No sirven ahora en Cataluña las llamadas a elevar el grado de la protesta social, como se está viendo con los graves incidentes de estos días. No dudo de su capacidad de movilización, dudo de su utilidad para mejorar la situación. No es el momento de los absolutos, del Destino y la Historia escritas con mayúsculas. Es el momento de la inteligencia, de la mesura, de la negociación y de la política. Veo en la reacción de algunos de los condenados más sensatez que en muchos de los que hablan en su nombre.
Pero el momento electoral no permite reflexionar, buscar alternativas innovadoras y valientes, o arriesgar en favor de la convivencia. Si, por ejemplo, los resultados electorales permiten la participación corresponsable de un partido nacionalista catalán en la gobernabilidad de España, pongamos ERC, eso no puede ser entendido como un problema, sino como una buena práctica de un Estado complejo con acuerdos de mutua lealtad. Esos acuerdos sólo serán posibles con una solución relativamente rápida de las consecuencias de esta sentencia, lo que ni de lejos debe entenderse como una debilidad del Estado de Derecho.

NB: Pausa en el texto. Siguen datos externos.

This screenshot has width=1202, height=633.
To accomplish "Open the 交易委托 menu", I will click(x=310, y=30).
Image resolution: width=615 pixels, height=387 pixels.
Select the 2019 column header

No cabe una solución sin que los principales actores españoles reconozcan la legitimidad de los distintas identidades nacionales y la necesidad de gestionar un Estado diverso de gobernanza compleja. Tampoco habrá salidas sin que los nacionalistas en Cataluña reconozcan la complejidad de su país, la existencia de diversas identidades que ni son -ni es deseable que sean- uniformes, y la imposibilidad de imponer soluciones de una mitad contra la otra.
Esta semana, el Instituto Elcano ha publicado un informe con conclusiones interesantes: «No es imposible un nuevo pacto territorial (…) es mejorable la capacidad de influir en las instituciones del Estado y en algunas cuestiones simbólicas (…) se puede dotar de más recursos y transparencia a la financiación, sin perjuicio de que se mantenga la redistribución interterritorial (…) Lealtad federal, acuerdos consociativos y reparto de poder serían elementos en una solución».
Dos riesgos se oponen a esa visión: si la reacción social en Cataluña se sigue elevando y nos coloca en la casilla de partida la misma película se volverá a repetir tan inútilmente como en su primera edición; si la derecha española sigue empeñada en entender la diversidad nacional como un problema a combatir, nada podrá avanzarse. Es posible convertir el problema en oportunidad, pero se necesita, en ambas partes, de políticos con generosidad y grandeza intelectual, con visión, valentía y responsabilidad de Estado.